YOUR GOAL:
Exactly the lines from the one holding "This screenshot has width=652, height=387." through the final line of the data are wanted, copied as written.

INFORMATION SUPPLIED:
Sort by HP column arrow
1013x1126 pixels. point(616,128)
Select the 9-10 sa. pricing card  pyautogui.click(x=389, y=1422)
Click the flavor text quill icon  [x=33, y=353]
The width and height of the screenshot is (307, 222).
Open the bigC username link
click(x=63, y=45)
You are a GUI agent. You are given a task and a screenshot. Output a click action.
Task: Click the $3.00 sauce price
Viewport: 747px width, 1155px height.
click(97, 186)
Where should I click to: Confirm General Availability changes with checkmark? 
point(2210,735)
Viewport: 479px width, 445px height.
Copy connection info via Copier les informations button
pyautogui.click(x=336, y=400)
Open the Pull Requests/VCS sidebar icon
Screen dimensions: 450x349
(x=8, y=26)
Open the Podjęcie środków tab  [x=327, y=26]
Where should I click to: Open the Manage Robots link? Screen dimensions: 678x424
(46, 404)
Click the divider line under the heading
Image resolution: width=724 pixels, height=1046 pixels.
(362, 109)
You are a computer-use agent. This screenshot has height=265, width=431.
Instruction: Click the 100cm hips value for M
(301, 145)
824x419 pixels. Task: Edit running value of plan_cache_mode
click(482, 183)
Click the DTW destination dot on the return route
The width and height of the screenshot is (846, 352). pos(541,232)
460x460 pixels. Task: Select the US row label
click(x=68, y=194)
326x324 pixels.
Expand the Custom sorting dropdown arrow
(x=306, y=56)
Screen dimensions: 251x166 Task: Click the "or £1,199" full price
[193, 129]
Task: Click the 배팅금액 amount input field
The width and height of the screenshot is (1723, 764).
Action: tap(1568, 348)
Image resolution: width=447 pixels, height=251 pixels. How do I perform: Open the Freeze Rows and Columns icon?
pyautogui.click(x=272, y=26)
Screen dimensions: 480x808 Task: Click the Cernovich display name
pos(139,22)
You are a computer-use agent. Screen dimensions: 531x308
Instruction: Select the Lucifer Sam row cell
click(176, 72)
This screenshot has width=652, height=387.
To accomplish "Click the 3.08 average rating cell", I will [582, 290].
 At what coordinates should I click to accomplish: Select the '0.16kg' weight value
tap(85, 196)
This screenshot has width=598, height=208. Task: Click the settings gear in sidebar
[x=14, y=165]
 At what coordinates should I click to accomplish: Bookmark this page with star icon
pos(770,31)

RESULT OF THIS EXERCISE:
This screenshot has width=652, height=387.
To accomplish "Click the 3.08 average rating cell", I will [582, 290].
 At what coordinates should I click to accomplish: Select the '0.16kg' weight value
tap(85, 196)
This screenshot has width=598, height=208. Task: Click the settings gear in sidebar
[x=14, y=165]
 At what coordinates should I click to accomplish: Bookmark this page with star icon
pos(770,31)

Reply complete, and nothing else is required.